On leaving the U.S. Army and the idea of being a mercenary

CS: "Part of why I decided to leave the U.S. Army was I was not confident that I could get behind every conflict that the U.S. military engages in. You know, to me, the mercenary life is kind of the antithesis of the life that I want to lead. I will get behind a cause. But I think fighting for money is not something I'm interested in."

On the moment of Stevens' injury

CS: "I was running and then I suddenly found myself on the ground. The bullet shattered a bone, bounced around, came out. There's blood spurting out of my leg. And we're still getting shot at, and I kind of — very unglamorously — crab walked to safety on one leg and two arms."

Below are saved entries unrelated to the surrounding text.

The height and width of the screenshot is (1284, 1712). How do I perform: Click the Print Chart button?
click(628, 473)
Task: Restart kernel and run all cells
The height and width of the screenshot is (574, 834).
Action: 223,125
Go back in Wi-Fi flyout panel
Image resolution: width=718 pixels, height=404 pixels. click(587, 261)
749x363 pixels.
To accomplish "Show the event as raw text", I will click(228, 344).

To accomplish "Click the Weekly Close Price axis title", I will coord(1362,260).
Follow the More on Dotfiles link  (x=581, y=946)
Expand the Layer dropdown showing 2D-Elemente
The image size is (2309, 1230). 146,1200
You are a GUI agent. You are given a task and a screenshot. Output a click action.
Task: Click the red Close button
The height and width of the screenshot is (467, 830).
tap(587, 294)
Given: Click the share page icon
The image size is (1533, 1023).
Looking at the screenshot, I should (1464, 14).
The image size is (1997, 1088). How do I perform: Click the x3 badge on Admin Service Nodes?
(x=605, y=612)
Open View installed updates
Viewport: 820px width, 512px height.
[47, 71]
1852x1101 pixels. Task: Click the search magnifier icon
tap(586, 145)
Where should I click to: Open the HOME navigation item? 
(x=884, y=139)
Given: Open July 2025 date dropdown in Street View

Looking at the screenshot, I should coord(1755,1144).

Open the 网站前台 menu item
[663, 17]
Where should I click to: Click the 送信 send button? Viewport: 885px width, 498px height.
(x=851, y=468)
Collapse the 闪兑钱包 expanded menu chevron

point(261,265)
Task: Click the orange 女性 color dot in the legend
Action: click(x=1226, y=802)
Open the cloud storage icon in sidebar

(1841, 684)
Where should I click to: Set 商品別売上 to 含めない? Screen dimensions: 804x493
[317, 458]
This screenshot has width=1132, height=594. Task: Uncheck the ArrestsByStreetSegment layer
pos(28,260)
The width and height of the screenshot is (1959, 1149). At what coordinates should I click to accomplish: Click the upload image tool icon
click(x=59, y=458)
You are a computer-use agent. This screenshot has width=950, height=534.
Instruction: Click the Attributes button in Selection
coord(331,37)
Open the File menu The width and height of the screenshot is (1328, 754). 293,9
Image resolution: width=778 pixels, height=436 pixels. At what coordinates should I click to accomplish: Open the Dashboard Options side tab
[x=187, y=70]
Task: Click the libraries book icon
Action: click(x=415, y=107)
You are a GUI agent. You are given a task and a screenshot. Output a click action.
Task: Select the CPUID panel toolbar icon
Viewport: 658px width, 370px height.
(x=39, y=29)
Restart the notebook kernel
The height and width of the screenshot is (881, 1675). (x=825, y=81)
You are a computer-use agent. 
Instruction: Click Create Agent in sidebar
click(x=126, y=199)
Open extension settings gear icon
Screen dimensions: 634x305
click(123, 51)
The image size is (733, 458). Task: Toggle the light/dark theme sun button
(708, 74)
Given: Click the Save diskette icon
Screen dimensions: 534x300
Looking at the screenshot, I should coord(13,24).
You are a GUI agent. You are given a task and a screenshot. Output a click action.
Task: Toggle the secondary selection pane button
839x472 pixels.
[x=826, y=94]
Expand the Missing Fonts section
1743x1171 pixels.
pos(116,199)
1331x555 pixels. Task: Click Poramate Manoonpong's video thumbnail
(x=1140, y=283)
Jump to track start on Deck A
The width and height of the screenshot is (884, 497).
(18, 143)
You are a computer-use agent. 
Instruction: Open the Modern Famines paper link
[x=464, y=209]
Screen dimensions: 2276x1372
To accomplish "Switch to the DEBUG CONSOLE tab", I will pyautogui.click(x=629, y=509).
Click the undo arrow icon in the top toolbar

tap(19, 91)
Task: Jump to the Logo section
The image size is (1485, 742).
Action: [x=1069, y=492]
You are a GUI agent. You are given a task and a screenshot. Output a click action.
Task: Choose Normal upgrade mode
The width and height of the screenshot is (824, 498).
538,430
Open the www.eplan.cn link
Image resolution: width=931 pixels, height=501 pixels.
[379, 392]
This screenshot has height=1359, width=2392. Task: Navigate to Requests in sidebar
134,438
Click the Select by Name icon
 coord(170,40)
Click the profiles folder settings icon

Caleb Stevens (fourth from left) in Raqqa with other politically motivated members of his unit. (Courtesy Caleb Stevens)
Caleb Stevens (fourth from left) in Raqqa with other politically motivated members of his unit. (Courtesy Caleb Stevens)

Reflecting on the experience

CS: "I'm absolutely glad that I went. The experiences I had there, they have helped me learn a lot about other people, learn a lot about myself. Staring death in the face, I think it shows you what you want to live for."

This article was originally published on March 12, 2018.

This segment aired on March 12, 2018.